Stored records:
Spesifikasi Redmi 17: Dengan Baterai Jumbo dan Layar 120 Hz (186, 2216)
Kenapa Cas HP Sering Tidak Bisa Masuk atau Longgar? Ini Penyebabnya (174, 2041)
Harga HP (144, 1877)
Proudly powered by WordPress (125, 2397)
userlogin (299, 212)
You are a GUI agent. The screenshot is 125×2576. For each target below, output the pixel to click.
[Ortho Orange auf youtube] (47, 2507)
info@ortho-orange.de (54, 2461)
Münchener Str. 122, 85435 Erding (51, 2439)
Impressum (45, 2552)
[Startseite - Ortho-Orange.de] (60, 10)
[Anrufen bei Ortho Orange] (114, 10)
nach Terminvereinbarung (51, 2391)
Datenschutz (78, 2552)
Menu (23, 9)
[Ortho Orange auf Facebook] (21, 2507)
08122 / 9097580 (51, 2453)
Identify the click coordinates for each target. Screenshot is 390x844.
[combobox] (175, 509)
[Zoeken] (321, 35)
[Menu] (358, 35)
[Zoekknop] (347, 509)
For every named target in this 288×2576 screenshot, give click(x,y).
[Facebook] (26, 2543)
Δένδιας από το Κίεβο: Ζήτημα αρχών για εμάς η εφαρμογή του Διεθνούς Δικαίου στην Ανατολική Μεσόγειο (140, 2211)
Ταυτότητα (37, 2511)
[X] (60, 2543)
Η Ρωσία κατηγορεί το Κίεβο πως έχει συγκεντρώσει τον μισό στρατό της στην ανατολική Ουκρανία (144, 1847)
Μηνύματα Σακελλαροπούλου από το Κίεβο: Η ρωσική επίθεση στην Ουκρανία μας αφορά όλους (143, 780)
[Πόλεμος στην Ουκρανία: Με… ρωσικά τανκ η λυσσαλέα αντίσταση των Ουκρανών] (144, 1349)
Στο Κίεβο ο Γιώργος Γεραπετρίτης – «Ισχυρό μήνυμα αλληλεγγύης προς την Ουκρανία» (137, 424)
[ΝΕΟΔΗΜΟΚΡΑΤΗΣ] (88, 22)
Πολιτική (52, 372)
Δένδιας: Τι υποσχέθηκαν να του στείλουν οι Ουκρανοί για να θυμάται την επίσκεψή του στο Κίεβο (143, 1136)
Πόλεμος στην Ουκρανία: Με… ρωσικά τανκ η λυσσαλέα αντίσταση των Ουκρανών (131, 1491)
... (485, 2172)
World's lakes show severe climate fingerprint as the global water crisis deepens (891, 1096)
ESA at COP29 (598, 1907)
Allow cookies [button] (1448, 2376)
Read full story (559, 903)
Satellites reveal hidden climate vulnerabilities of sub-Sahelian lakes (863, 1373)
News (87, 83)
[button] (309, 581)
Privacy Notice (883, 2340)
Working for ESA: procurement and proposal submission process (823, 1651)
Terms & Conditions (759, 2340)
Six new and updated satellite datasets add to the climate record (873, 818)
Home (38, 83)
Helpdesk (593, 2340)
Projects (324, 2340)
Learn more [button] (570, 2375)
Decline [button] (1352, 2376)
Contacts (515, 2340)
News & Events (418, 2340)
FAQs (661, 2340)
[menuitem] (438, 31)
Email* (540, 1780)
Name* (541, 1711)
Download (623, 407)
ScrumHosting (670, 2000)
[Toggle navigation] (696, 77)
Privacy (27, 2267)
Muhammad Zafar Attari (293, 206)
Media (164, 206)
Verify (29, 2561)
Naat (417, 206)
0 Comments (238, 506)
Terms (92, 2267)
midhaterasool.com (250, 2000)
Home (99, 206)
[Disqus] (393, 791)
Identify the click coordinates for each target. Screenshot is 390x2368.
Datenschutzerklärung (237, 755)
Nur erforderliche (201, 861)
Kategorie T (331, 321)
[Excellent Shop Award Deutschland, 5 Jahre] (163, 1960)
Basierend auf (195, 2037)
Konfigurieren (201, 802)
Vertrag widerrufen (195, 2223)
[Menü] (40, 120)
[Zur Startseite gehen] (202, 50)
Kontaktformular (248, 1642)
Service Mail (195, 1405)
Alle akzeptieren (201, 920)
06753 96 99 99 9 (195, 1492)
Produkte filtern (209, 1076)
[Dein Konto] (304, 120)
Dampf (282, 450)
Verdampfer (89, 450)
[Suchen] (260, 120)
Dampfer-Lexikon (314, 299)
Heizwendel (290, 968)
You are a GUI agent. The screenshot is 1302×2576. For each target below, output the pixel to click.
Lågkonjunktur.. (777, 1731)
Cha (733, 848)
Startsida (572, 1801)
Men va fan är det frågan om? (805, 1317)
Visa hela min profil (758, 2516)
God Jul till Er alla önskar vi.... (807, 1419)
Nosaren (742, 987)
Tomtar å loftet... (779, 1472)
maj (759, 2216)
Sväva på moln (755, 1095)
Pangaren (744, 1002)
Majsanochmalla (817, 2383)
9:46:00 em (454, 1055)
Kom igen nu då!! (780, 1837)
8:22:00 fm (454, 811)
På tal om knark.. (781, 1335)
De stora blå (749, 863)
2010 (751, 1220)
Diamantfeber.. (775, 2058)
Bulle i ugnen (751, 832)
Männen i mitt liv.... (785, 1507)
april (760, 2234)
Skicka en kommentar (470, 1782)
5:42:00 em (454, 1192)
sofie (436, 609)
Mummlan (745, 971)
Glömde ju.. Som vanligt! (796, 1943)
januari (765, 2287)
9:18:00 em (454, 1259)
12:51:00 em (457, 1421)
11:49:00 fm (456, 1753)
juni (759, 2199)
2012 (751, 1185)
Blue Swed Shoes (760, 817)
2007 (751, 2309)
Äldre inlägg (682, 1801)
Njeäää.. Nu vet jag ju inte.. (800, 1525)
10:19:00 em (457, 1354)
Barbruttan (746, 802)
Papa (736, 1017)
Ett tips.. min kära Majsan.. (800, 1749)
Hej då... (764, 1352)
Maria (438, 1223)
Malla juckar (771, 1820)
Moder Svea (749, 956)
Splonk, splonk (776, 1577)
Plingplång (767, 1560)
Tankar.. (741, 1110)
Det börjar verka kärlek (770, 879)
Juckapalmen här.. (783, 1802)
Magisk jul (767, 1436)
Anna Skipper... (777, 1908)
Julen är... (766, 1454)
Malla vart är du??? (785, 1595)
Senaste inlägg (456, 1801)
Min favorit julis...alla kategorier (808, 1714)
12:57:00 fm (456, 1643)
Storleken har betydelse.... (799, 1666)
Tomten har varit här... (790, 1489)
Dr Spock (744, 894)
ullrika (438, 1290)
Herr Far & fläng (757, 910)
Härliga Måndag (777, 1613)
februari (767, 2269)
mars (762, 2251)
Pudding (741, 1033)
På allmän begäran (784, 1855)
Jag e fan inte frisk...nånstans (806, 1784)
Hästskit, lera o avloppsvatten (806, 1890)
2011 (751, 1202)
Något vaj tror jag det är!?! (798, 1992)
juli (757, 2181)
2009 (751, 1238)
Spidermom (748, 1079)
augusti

- **PROBLEM DETAILS**
Return the data above in full. Keep every line exactly as it is.

- **RESPONSE AREA**
Spesifikasi Redmi 17: Dengan Baterai Jumbo dan Layar 120 Hz (186, 2216)
Kenapa Cas HP Sering Tidak Bisa Masuk atau Longgar? Ini Penyebabnya (174, 2041)
Harga HP (144, 1877)
Proudly powered by WordPress (125, 2397)
userlogin (299, 212)
You are a GUI agent. The screenshot is 125×2576. For each target below, output the pixel to click.
[Ortho Orange auf youtube] (47, 2507)
info@ortho-orange.de (54, 2461)
Münchener Str. 122, 85435 Erding (51, 2439)
Impressum (45, 2552)
[Startseite - Ortho-Orange.de] (60, 10)
[Anrufen bei Ortho Orange] (114, 10)
nach Terminvereinbarung (51, 2391)
Datenschutz (78, 2552)
Menu (23, 9)
[Ortho Orange auf Facebook] (21, 2507)
08122 / 9097580 (51, 2453)
Identify the click coordinates for each target. Screenshot is 390x844.
[combobox] (175, 509)
[Zoeken] (321, 35)
[Menu] (358, 35)
[Zoekknop] (347, 509)
For every named target in this 288×2576 screenshot, give click(x,y).
[Facebook] (26, 2543)
Δένδιας από το Κίεβο: Ζήτημα αρχών για εμάς η εφαρμογή του Διεθνούς Δικαίου στην Ανατολική Μεσόγειο (140, 2211)
Ταυτότητα (37, 2511)
[X] (60, 2543)
Η Ρωσία κατηγορεί το Κίεβο πως έχει συγκεντρώσει τον μισό στρατό της στην ανατολική Ουκρανία (144, 1847)
Μηνύματα Σακελλαροπούλου από το Κίεβο: Η ρωσική επίθεση στην Ουκρανία μας αφορά όλους (143, 780)
[Πόλεμος στην Ουκρανία: Με… ρωσικά τανκ η λυσσαλέα αντίσταση των Ουκρανών] (144, 1349)
Στο Κίεβο ο Γιώργος Γεραπετρίτης – «Ισχυρό μήνυμα αλληλεγγύης προς την Ουκρανία» (137, 424)
[ΝΕΟΔΗΜΟΚΡΑΤΗΣ] (88, 22)
Πολιτική (52, 372)
Δένδιας: Τι υποσχέθηκαν να του στείλουν οι Ουκρανοί για να θυμάται την επίσκεψή του στο Κίεβο (143, 1136)
Πόλεμος στην Ουκρανία: Με… ρωσικά τανκ η λυσσαλέα αντίσταση των Ουκρανών (131, 1491)
... (485, 2172)
World's lakes show severe climate fingerprint as the global water crisis deepens (891, 1096)
ESA at COP29 (598, 1907)
Allow cookies [button] (1448, 2376)
Read full story (559, 903)
Satellites reveal hidden climate vulnerabilities of sub-Sahelian lakes (863, 1373)
News (87, 83)
[button] (309, 581)
Privacy Notice (883, 2340)
Working for ESA: procurement and proposal submission process (823, 1651)
Terms & Conditions (759, 2340)
Six new and updated satellite datasets add to the climate record (873, 818)
Home (38, 83)
Helpdesk (593, 2340)
Projects (324, 2340)
Learn more [button] (570, 2375)
Decline [button] (1352, 2376)
Contacts (515, 2340)
News & Events (418, 2340)
FAQs (661, 2340)
[menuitem] (438, 31)
Email* (540, 1780)
Name* (541, 1711)
Download (623, 407)
ScrumHosting (670, 2000)
[Toggle navigation] (696, 77)
Privacy (27, 2267)
Muhammad Zafar Attari (293, 206)
Media (164, 206)
Verify (29, 2561)
Naat (417, 206)
0 Comments (238, 506)
Terms (92, 2267)
midhaterasool.com (250, 2000)
Home (99, 206)
[Disqus] (393, 791)
Identify the click coordinates for each target. Screenshot is 390x2368.
Datenschutzerklärung (237, 755)
Nur erforderliche (201, 861)
Kategorie T (331, 321)
[Excellent Shop Award Deutschland, 5 Jahre] (163, 1960)
Basierend auf (195, 2037)
Konfigurieren (201, 802)
Vertrag widerrufen (195, 2223)
[Menü] (40, 120)
[Zur Startseite gehen] (202, 50)
Kontaktformular (248, 1642)
Service Mail (195, 1405)
Alle akzeptieren (201, 920)
06753 96 99 99 9 (195, 1492)
Produkte filtern (209, 1076)
[Dein Konto] (304, 120)
Dampf (282, 450)
Verdampfer (89, 450)
[Suchen] (260, 120)
Dampfer-Lexikon (314, 299)
Heizwendel (290, 968)
You are a GUI agent. The screenshot is 1302×2576. For each target below, output the pixel to click.
Lågkonjunktur.. (777, 1731)
Cha (733, 848)
Startsida (572, 1801)
Men va fan är det frågan om? (805, 1317)
Visa hela min profil (758, 2516)
God Jul till Er alla önskar vi.... (807, 1419)
Nosaren (742, 987)
Tomtar å loftet... (779, 1472)
maj (759, 2216)
Sväva på moln (755, 1095)
Pangaren (744, 1002)
Majsanochmalla (817, 2383)
9:46:00 em (454, 1055)
Kom igen nu då!! (780, 1837)
8:22:00 fm (454, 811)
På tal om knark.. (781, 1335)
De stora blå (749, 863)
2010 (751, 1220)
Diamantfeber.. (775, 2058)
Bulle i ugnen (751, 832)
Männen i mitt liv.... (785, 1507)
april (760, 2234)
Skicka en kommentar (470, 1782)
5:42:00 em (454, 1192)
sofie (436, 609)
Mummlan (745, 971)
Glömde ju.. Som vanligt! (796, 1943)
januari (765, 2287)
9:18:00 em (454, 1259)
12:51:00 em (457, 1421)
11:49:00 fm (456, 1753)
juni (759, 2199)
2012 (751, 1185)
Blue Swed Shoes (760, 817)
2007 (751, 2309)
Äldre inlägg (682, 1801)
Njeäää.. Nu vet jag ju inte.. (800, 1525)
10:19:00 em (457, 1354)
Barbruttan (746, 802)
Papa (736, 1017)
Ett tips.. min kära Majsan.. (800, 1749)
Hej då... (764, 1352)
Maria (438, 1223)
Malla juckar (771, 1820)
Moder Svea (749, 956)
Splonk, splonk (776, 1577)
Plingplång (767, 1560)
Tankar.. (741, 1110)
Det börjar verka kärlek (770, 879)
Juckapalmen här.. (783, 1802)
Magisk jul (767, 1436)
Anna Skipper... (777, 1908)
Julen är... (766, 1454)
Malla vart är du??? (785, 1595)
Senaste inlägg (456, 1801)
Min favorit julis...alla kategorier (808, 1714)
12:57:00 fm (456, 1643)
Storleken har betydelse.... (799, 1666)
Tomten har varit här... (790, 1489)
Dr Spock (744, 894)
ullrika (438, 1290)
Herr Far & fläng (757, 910)
Härliga Måndag (777, 1613)
februari (767, 2269)
mars (762, 2251)
Pudding (741, 1033)
På allmän begäran (784, 1855)
Jag e fan inte frisk...nånstans (806, 1784)
Hästskit, lera o avloppsvatten (806, 1890)
2011 (751, 1202)
Något vaj tror jag det är!?! (798, 1992)
juli (757, 2181)
2009 (751, 1238)
Spidermom (748, 1079)
augusti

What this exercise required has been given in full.